Instead of looking to innovation for its own sake, Johnson says he prefers to look back at “all these brewers who have come before us; hundreds and hundreds of years’ worth of brewing history and knowledge that a lot of us in the craft industry disregard. The truth is 90% of the people making craft beer right now have no idea what the hell they’re doing in comparison.”
Johnson says he made brewing his profession in order to spend the rest of his life learning about it, and doesn’t understand the satisfaction others feel with where the industry is. Even so, he recognizes that decoction for its own sake won’t necessarily make a good beer. “You can make a very good Czech-style Pilsner with a single-infusion mash [and] even with a step mash,” he says. For Johnson, the only reason for taking the extra time and effort to make a beer as traditionally as you can is passion and desire.
“I think authentic experiences are dope as fuck. That’s why a triple-decocted beer can be dope. It’s an attempt to gain authenticity. When I drink a Czech Pilsner, even here in St. Petersburg, Florida, you know, as wonderful as our weather is, I want to experience a beer as close to if I were sitting in a beer hall in Prague or in Pilsen. It doesn’t mean that a single-infusion Czech Pilsner isn’t going to taste good, but it’s definitely not going to do that style justice.”
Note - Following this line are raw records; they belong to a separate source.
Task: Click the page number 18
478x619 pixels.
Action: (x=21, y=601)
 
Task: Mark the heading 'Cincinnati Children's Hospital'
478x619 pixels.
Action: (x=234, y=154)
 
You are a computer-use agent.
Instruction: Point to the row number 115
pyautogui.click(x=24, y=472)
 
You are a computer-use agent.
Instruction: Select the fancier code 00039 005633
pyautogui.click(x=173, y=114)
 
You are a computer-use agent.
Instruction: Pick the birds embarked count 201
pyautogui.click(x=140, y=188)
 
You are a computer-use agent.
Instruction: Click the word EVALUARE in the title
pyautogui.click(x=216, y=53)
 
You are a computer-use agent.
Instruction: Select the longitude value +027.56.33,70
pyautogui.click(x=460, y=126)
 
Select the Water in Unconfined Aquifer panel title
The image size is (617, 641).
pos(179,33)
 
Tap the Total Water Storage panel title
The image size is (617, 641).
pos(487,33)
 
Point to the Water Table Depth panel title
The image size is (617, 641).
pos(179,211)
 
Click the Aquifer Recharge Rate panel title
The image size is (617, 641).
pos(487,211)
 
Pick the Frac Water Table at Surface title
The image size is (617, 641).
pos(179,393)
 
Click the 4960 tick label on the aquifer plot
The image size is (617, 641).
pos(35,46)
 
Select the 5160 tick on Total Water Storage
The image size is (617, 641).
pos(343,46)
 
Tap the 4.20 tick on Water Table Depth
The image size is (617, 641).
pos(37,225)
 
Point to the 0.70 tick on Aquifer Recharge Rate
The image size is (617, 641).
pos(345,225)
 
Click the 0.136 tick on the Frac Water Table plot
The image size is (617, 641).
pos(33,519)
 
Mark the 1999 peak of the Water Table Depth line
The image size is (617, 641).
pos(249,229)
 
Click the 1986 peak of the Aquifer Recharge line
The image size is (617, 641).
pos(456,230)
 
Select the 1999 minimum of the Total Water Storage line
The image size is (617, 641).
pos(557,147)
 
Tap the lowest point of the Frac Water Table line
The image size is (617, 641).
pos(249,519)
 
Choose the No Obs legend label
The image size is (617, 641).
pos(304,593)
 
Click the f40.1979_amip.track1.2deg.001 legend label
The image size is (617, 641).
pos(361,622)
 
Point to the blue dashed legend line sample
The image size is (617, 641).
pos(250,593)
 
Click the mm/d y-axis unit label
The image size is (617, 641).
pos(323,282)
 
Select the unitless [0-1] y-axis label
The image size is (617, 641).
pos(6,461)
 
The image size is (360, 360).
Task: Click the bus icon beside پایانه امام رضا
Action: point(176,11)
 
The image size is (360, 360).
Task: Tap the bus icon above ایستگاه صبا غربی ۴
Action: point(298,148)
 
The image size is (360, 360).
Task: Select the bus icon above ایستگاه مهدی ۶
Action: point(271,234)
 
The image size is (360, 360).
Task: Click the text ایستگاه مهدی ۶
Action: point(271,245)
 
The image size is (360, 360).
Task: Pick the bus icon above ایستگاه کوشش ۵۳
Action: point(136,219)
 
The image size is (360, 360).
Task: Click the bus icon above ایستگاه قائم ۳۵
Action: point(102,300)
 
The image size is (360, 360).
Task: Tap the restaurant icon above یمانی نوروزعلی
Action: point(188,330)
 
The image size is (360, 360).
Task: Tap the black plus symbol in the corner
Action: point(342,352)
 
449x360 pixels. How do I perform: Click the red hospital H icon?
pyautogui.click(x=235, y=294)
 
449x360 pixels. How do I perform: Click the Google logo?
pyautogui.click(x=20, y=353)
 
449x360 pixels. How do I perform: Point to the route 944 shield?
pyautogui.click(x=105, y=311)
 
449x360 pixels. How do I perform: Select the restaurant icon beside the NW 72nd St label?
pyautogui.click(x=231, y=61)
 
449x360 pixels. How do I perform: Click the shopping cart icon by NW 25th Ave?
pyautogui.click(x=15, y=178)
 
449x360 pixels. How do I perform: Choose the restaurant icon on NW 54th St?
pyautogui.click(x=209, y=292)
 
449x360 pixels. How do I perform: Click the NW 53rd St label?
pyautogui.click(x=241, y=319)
One of the best sellers at Green Bench is its Postcard Pils. For the first three years of the beer’s life, Johnson brewed it using a single-infusion mash. Then he decided to make a decocted version. “Honestly there was a time [when] the single-infusion batches of Postcard were better than the decoction batches, because we were figuring it out,” he recalls. “But once we got the process down—it took two to three months—I was like, okay, now we’re back to being at least as good as a single infusion. And over the course of the next four to six months, Postcard became exponentially better than it had ever been.”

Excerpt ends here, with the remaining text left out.